O fato de as edificações brotarem uma atrás da outra — a 300 metros dali há mais duas geminadas com três andares e vigas elevadas que sugerem altura final bem maior — significa que o Estado está perdendo a guerra contra os fora da lei que mandam naquele naco da cidade. Mesmo com toda a exposição que os criminosos tiveram após a tragédia, eles seguem firmes no comando. Segundo relatórios da Polícia Civil e do Ministério Público do Rio, nenhuma transação imobiliária é fechada ali sem a concordância dos milicianos — e nada mudou com o colapso das estruturas há pouco mais de um mês. Em um condomínio vizinho ao dos prédios que caíram, três moradores relataram que a quadrilha fez uma espécie de recenseamento, exigindo nome completo e número de CPF de porta em porta. É uma iniciativa para reforçar o controle sobre o pagamento da “taxa de segurança” que as famílias desembolsam para viver na Muzema. E os milicianos já avisaram: o preço, que a depender do número de habitantes por domicílio bate os 250 reais por mês, vai aumentar.
O poder público pouco se aventura na favela e, quando o faz, sofre diante da bandidagem armada e conhecedora de todos os becos e ruelas. A única ação policial efetiva contra os marginais que prosperam na área há pelo menos uma década (por sinal o mesmo grupo que domina a favela de Rio das Pedras, onde nasceu a primeira milícia carioca) deu-se apenas em janeiro deste ano, levando oito à prisão. Tal é a reputação da gangue local que a operação recebeu o nome de Os Intocáveis. Em nota, a prefeitura afirma que fiscaliza a área, agora com ainda “mais intensidade”. Os funcionários que estão em campo, porém, admitem que a atuação é restrita por faltar apoio de policiais em terreno tão perigoso. Sob a guarda do governo do Estado, a polícia garante que, uma vez acionada, provê escolta, mas que a comunicação entre as partes é falha.

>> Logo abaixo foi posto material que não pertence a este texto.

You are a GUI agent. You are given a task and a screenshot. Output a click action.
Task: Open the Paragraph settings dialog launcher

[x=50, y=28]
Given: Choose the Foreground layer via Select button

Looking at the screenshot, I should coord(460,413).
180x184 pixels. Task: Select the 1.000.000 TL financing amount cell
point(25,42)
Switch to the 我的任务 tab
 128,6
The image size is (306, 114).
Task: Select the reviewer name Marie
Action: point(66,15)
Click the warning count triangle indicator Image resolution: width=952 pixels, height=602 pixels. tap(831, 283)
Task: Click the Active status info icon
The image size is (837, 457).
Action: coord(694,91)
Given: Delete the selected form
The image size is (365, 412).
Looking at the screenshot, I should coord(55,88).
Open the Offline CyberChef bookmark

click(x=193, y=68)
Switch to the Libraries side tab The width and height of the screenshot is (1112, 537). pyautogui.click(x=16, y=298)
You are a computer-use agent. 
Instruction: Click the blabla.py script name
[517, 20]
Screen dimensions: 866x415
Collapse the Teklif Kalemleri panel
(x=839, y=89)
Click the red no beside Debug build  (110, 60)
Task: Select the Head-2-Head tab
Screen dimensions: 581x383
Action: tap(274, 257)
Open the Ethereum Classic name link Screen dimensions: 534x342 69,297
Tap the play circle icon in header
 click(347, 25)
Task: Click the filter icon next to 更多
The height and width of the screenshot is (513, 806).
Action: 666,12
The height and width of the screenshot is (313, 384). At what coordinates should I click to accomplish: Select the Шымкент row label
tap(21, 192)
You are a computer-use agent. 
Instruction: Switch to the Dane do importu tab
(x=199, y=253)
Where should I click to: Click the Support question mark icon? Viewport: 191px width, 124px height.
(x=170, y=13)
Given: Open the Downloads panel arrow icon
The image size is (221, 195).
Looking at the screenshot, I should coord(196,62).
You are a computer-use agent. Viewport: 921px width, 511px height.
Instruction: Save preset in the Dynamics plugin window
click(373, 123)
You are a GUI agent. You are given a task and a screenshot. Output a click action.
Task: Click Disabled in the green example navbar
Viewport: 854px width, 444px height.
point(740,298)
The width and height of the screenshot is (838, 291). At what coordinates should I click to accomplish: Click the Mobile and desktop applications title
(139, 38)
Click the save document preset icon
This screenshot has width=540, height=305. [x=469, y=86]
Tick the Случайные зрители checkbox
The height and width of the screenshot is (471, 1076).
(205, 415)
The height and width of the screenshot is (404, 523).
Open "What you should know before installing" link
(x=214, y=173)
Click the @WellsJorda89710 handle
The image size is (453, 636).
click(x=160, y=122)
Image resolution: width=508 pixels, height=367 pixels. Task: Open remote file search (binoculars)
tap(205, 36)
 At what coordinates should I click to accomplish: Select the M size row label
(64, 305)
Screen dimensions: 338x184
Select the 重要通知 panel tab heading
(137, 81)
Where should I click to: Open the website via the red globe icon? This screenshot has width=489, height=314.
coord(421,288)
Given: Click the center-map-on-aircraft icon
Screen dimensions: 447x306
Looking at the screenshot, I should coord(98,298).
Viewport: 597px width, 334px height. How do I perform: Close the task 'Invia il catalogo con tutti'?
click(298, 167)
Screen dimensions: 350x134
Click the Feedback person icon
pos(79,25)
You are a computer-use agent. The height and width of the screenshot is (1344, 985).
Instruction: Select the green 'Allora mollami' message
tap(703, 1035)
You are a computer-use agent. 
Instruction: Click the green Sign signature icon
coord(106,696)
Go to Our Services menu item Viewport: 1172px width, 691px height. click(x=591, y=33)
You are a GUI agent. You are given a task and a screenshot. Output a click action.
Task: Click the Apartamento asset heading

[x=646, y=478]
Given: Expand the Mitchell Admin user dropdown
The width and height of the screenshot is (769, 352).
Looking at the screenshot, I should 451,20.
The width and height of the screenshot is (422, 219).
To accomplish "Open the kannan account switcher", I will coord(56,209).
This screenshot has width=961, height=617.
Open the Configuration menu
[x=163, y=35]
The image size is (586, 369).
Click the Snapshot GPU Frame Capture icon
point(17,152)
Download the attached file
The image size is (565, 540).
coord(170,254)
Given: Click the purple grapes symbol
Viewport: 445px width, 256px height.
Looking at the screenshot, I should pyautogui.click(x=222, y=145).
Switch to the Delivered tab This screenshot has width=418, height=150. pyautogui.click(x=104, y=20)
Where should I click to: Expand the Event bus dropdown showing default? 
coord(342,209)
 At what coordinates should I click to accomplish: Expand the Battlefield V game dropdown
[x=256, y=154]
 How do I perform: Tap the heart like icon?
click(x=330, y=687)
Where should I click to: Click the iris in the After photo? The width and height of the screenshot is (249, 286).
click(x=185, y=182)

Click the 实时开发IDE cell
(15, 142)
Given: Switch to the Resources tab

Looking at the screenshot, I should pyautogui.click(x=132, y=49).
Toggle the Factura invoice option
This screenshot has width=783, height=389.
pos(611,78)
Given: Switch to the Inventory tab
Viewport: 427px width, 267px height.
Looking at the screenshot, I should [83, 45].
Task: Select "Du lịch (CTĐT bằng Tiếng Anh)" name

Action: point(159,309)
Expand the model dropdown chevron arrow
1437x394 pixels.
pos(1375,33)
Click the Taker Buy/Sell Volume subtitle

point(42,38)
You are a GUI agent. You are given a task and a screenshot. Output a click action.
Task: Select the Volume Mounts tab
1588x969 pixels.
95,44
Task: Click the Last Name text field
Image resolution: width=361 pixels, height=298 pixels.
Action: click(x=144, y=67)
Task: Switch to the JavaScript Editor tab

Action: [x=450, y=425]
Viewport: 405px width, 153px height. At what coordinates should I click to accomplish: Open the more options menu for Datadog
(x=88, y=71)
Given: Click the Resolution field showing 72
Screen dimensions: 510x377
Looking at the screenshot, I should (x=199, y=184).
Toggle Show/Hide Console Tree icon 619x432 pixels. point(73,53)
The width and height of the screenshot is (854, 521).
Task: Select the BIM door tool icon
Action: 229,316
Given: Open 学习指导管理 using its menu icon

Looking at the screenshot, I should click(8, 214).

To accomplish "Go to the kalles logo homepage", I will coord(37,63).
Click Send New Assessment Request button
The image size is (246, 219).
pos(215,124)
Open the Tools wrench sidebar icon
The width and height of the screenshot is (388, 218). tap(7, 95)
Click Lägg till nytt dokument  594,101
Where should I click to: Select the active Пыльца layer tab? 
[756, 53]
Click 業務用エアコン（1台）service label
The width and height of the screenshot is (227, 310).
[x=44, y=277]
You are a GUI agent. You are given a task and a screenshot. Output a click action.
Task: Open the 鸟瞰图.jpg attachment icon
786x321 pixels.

No vácuo deixado por esse empurra-empurra de responsabilidades, os milicianos (muitos deles saídos das fileiras da própria polícia) vão ganhando força. Há duas semanas, funcionários do município estavam na Muzema quando avistaram quatro bandidos munidos de fuzis caminhando pela mata e dando uma amostra de quem manda no pedaço. Apenas um carro da PM vigiava o lugar. Por ora, três homens que faziam transações imobiliárias na favela foram indiciados por homicídio doloso — um está preso e dois, foragidos. A polícia se empenha neste momento em fechar o elo do trio com a milícia e chegar a mais nomes.
Documentos que estão em poder do Ministério Público mostram que a prefeitura carioca tem ciência da acelerada expansão irregular na Muzema desde que os primeiros casebres surgiram por lá, em 2005, devastando um pedaço de Mata Atlântica original. Mas nenhuma providência foi tomada para impedir a ocupação. Só agora, depois das mortes de abril, a prefeitura decidiu demolir as precárias construções — um remendo puído para anos de olhos fechados diante do descaramento da bandidagem. Uma moradora, que prefere não se identificar por medo dos milicianos, diz: “Tem ainda muita obra no tijolo. Daqui a pouco começa a subir tudo de novo”. E uma das grandes tragédias cariocas é propositadamente ignorada pelas autoridades.